Delivering Difficult News

This week, we are asked to execute ways on delivering difficult news to the patient using three different cases. One of the three cases I chose is a 33-year-old female who is 11 weeks pregnant who has been having pelvic cramping and vaginal bleeding since three days ago. Her quantitative hCG today has decreased since it was checked a couple of days ago. Based on the signs and symptoms, she is having a spontaneous abortion. The second case that I chose is a 52-year-old female patient who had a mammography and found some abnormalities in the test. She was then sent for a biopsy and was diagnosed to have stage II breast cancer. Lastly, the third patient that I chose is a 17-year-old female who is in the clinic for painful vaginal sores. She was diagnosed with genital herpes.

The questions for these cases are: What do I tell them? What are the next steps in their treatment? To answer the first question, I will tell them their diagnoses. However, I will inform them their diagnoses in a sequential and more therapeutic way by the use of SPIKES protocol (Setting, Patient perspectives, Invitation for information, Knowledge, Explore emotion, Summarize) (Clinical Advisor, 2015). I will first make sure that the setting of where I am going to talk to the patient is in a quiet environment in which there are no detractions. When I talk to the patient, I will make sure that there is proper eye level and that he/she is comfortable. Second, I will make sure to ask patient’s perspectives. By doing this, I am aware of the reason the patient is in the clinic and what he/she is thinking about the symptoms that were presented in the clinic. Thirdly, I will ask if he/she is ready to hear more about the diagnosis. This is the stage in which patient is starting to get a hint of what the diagnosis is about. The more therapeutic way to handle the situation is to at least ask the patient if he/she is prepared to hear further details of the problems. From there, the fourth important aspect is to talk to them at their level of knowledge. I would refrain from using medical terms that they cannot understand. Rather, I will use layman’s term for them to easily understand the message I am trying to convey. By now, they have the information that they want to know. This is the perfect time to explore their emotion and empathize. I can do that by directly asking the patient about what they feel about the news while being empathetic to the situation. Finally, after relaying the news, I will summarize everything that the patient and I have talked about. This will facilitate confirmation that the patient gets the right information.

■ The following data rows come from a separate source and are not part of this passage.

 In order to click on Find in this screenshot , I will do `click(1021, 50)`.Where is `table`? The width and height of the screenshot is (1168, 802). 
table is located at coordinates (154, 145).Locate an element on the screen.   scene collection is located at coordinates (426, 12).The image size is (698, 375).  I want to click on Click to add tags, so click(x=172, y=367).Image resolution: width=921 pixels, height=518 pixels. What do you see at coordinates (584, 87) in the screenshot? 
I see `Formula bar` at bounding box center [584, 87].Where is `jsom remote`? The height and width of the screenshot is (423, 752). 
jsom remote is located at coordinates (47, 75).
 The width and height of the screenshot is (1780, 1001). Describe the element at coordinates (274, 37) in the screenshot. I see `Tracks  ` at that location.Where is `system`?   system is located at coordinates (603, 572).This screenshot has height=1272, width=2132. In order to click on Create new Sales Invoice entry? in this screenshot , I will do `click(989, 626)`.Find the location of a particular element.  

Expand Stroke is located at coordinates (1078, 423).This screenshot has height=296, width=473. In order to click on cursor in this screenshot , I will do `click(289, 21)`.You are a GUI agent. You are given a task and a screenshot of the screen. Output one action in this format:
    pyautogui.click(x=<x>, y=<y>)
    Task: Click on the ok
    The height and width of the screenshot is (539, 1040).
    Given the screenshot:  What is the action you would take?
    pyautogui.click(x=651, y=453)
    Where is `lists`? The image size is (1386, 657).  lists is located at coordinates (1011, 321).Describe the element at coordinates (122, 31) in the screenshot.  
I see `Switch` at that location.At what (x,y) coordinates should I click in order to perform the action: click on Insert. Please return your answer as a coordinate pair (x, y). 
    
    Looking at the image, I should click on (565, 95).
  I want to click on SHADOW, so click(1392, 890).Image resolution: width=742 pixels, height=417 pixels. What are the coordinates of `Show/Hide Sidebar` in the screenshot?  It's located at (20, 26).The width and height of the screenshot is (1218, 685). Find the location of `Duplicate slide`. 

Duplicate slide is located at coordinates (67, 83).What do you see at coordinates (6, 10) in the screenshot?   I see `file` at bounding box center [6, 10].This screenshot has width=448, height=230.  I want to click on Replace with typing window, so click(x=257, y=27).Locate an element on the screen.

The next step in the treatment of the 33-year-old female patient who is having a spontaneous abortion is to do a transvaginal ultrasound, to prepare her for a dilation and curettage (D&C) and to monitor the decreasing number HCG. Our goal for her HCG is to completely decrease down to pre-pregnancy level. She should be advised not to try to get pregnant until after three menstrual periods after the D&C.

As for the second patient, a 52-year-old woman who was diagnosed with breast cancer, she will be referred to an oncologist to manage the breast cancer.

Lastly, the 17-year-old female will be counseled about the mode of transmission of genital herpes, prevention, and treatment about the problem. She will be started on an antiviral medication. Her partner should also be treated.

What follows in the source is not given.